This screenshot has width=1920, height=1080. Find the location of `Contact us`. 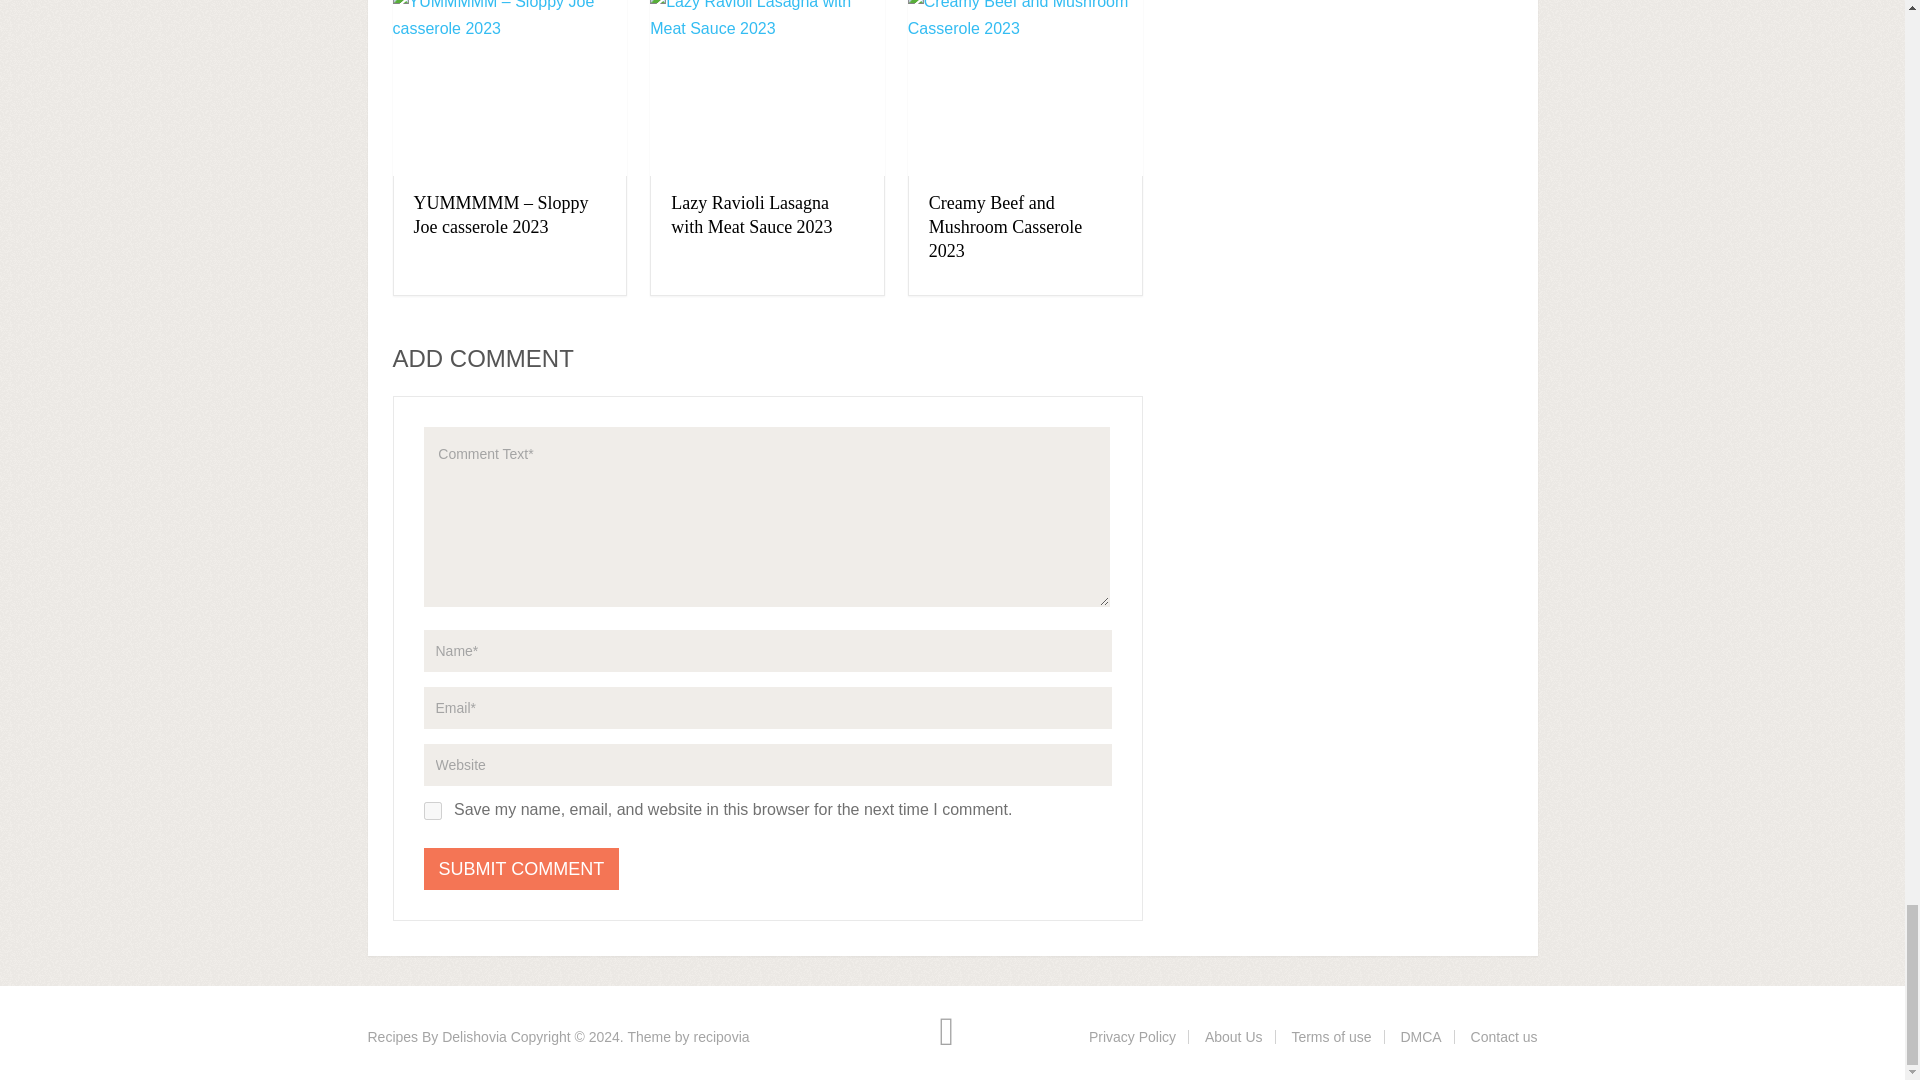

Contact us is located at coordinates (1504, 1037).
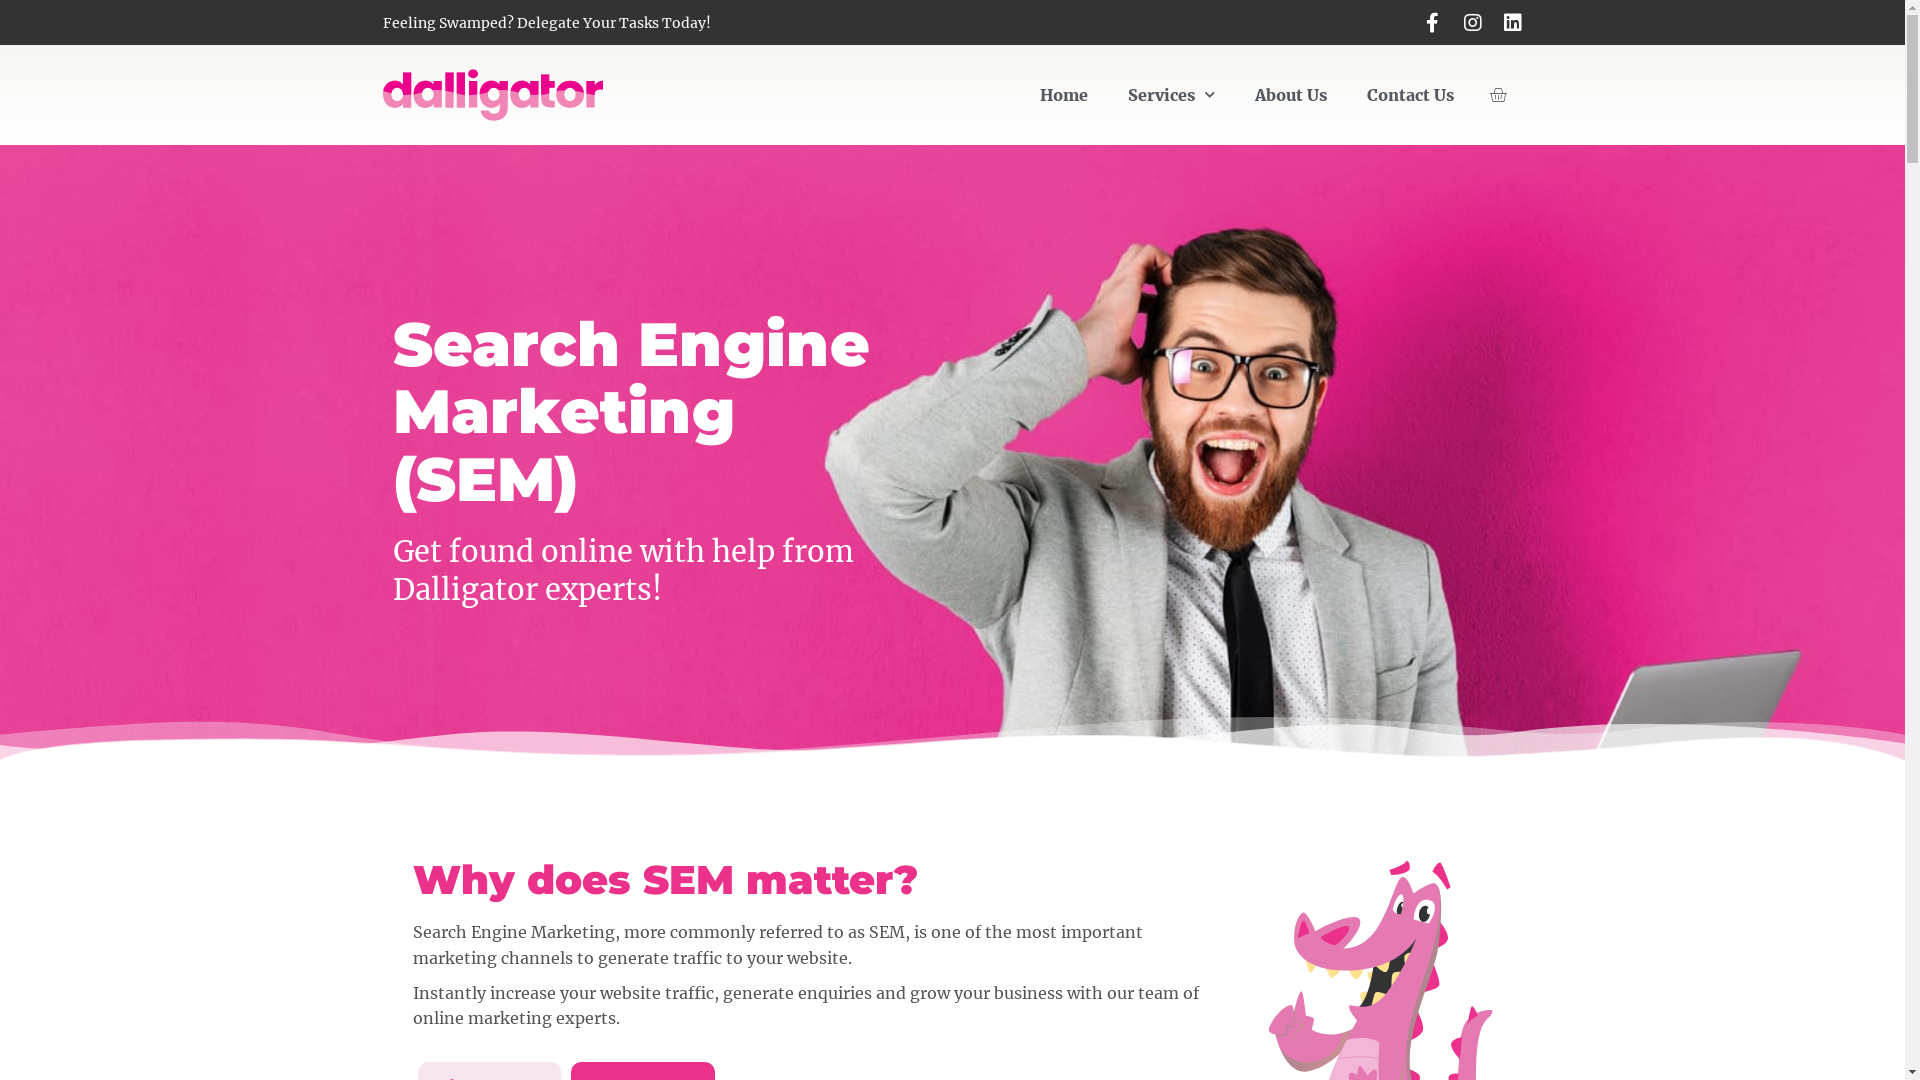 This screenshot has height=1080, width=1920. Describe the element at coordinates (1291, 95) in the screenshot. I see `About Us` at that location.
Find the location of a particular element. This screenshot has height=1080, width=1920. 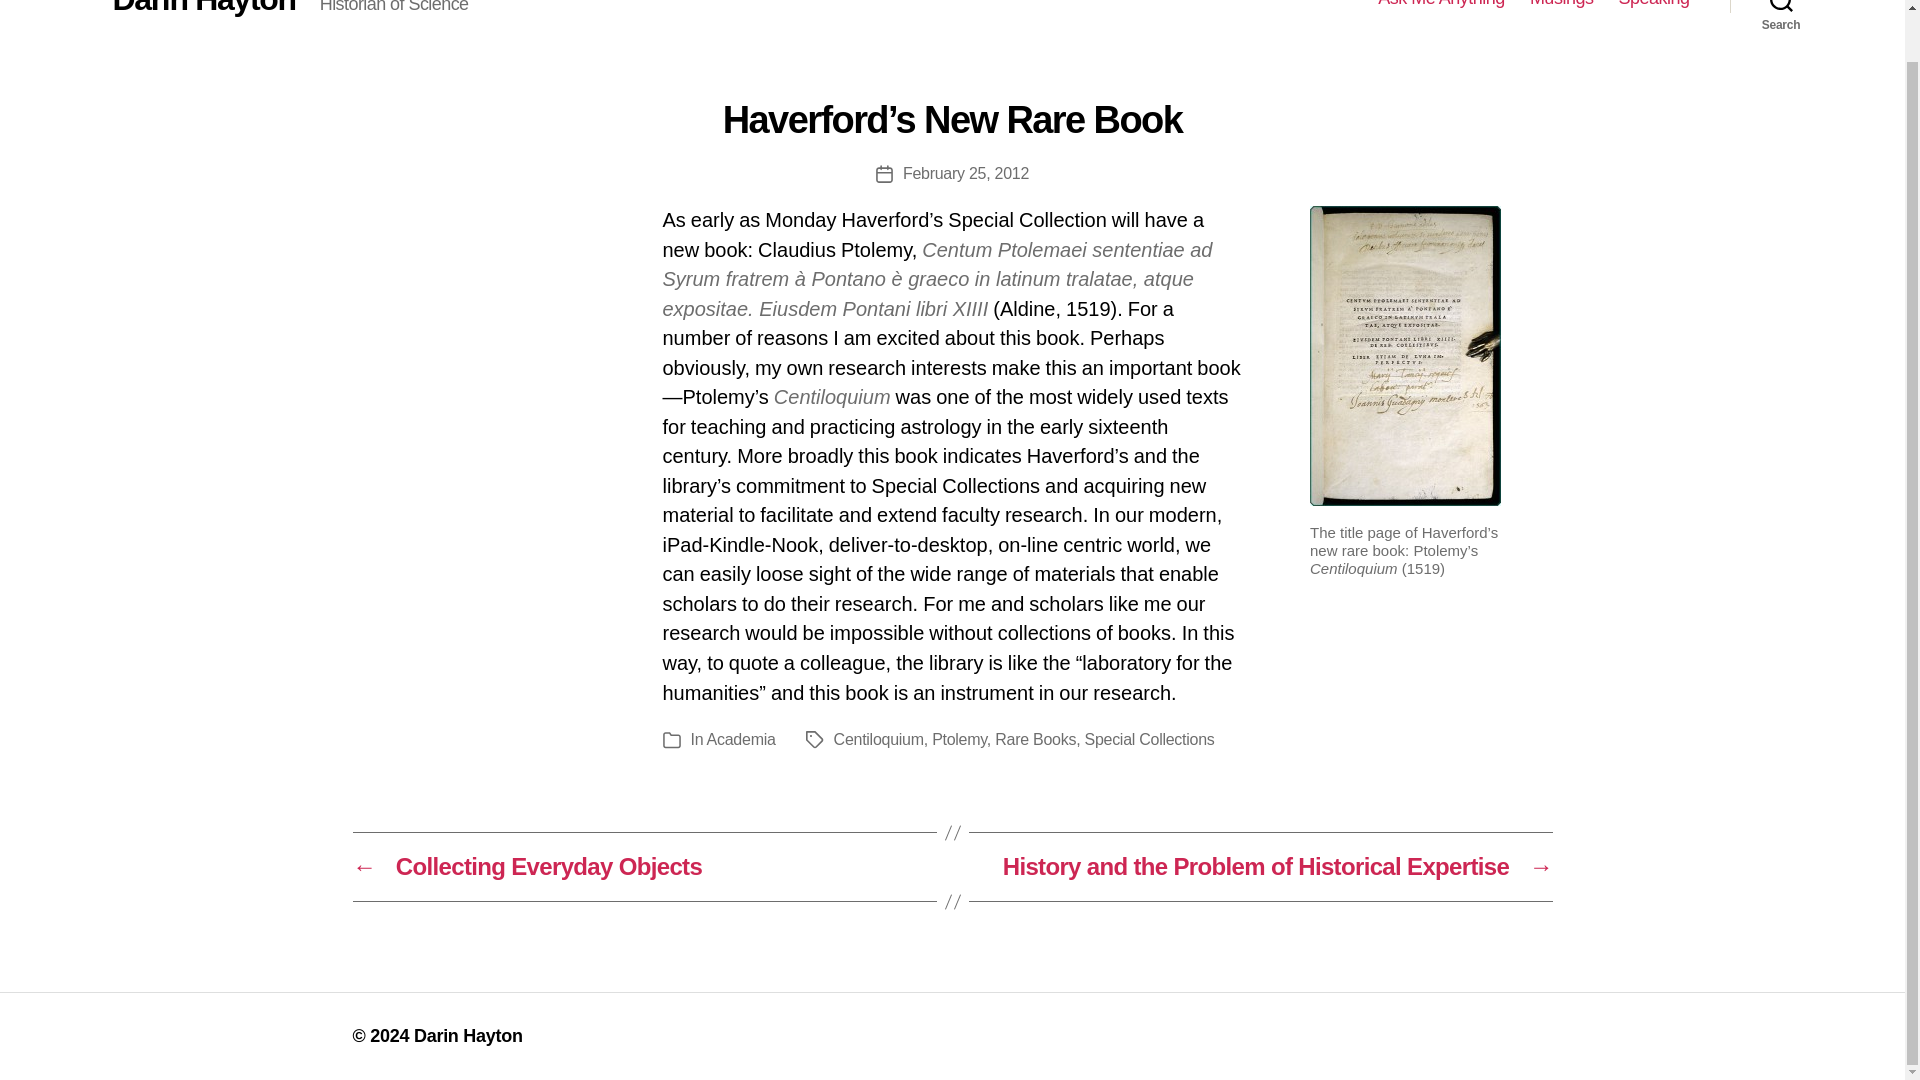

Rare Books is located at coordinates (1034, 740).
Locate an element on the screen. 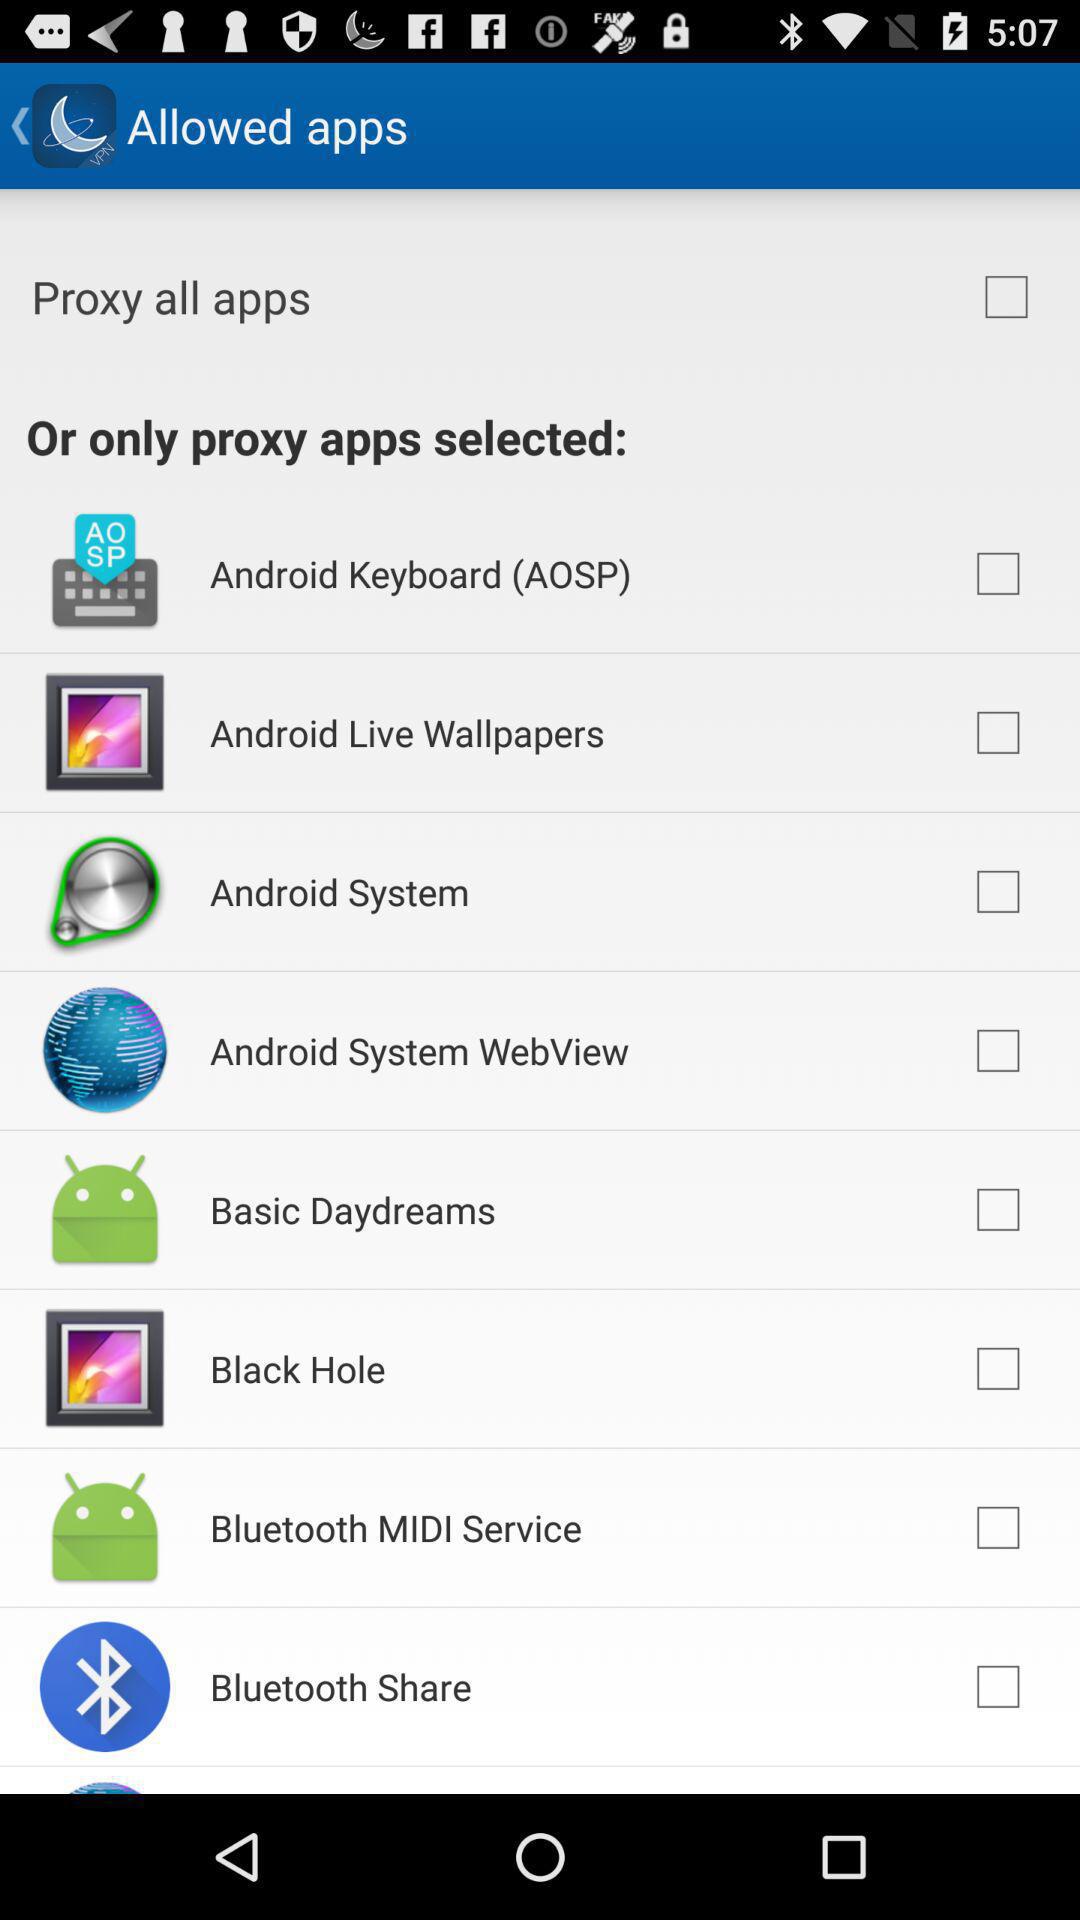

▸ **Objective**: Render as a JSON list of strings, one per line with blank lines omitted, the lines from the start through the line containing "This screenshot has height=1080, width=1920. Describe", pictures excluded.

▸ **Task output**:
[
  "This screenshot has width=1920, height=1080. Find the location of `Contact us`. ",
  "Contact us is located at coordinates (1504, 1037).",
  " This screenshot has height=1080, width=1920. Describe the element at coordinates (1291, 95) in the screenshot. I see `About Us` at that location."
]